The Bank of Korea jacked up the inter-bank overnight call-rate target for this month by 0.25 percentage points to 3.75 percent. The rate was held steady last month after a quarter-point rise in October.
The anti-inflation move came two days after the bank forecast the economy would grow five percent next year, up from this year's projected 3.9 percent, thanks to a recovery in consumer spending and brisk exports.
"There was some discussion on whether the call rate should be raised this month or next month but we have decided to do it this month in order to avoid adding uncertainty over this issue," the bank's governor, Park Seung, said.
"Presently, the rate is still lower than what is considered a neutral level but the gap has been narrowed much," he said in reference to an interest rate which would neither stoke nor curb an economic expansion.

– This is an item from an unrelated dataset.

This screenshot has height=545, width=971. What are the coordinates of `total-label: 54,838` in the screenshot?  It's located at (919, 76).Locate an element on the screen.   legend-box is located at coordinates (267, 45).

Consumer confidence also improved last month for a third consecutive month, the National Statistical Office said yesterday.
Vice Finance Minister Bahk Byong-won said that the rate increase showed "confidence" about an economic turnaround.
"But private spending remains sluggish and weak investment sentiment also raises concerns over the slow pace of recovery," he told reporters.
Separately, Japan's central bank chief hit back yesterday at government pressure to keep flooding the financial system with cash, saying that the world's second-largest economy looked set to finally emerge from deflation next year.
"The possibility of departing from the present monetary policy framework is likely to increase over the course of fiscal 2006," Bank of Japan Governor Toshihiko Fukui said.
Prime Minister Junichiro Koizumi, in a rare warning to the autonomous central bank, has voiced caution about ending the stimulative monetary policy and warned Japan may not have whipped its decade-old scourge of deflation.
But the central bank has said it will keep its policy only until the consumer price index (CPI), an inflation gauge that excludes volatile food prices, shows a year-on-year change of zero or positive growth.
"The CPI figures for January through March 2006 are expected to show relatively clear positive year-on-year increases," Fukui told a lecture meeting in the central city of Nagoya, according to a central bank transcript.
Fukui -- who had met on Wednesday with Koizumi -- warned that the government should not think the central bank will bow to its pressure.
"Risks would emerge if we were at the government's beck and call, because [it could lead to] concerns of inflation," he said
He said the inflation index was likely to be in the clear as the effects were fading of lower electricity and telephone charges and rice prices.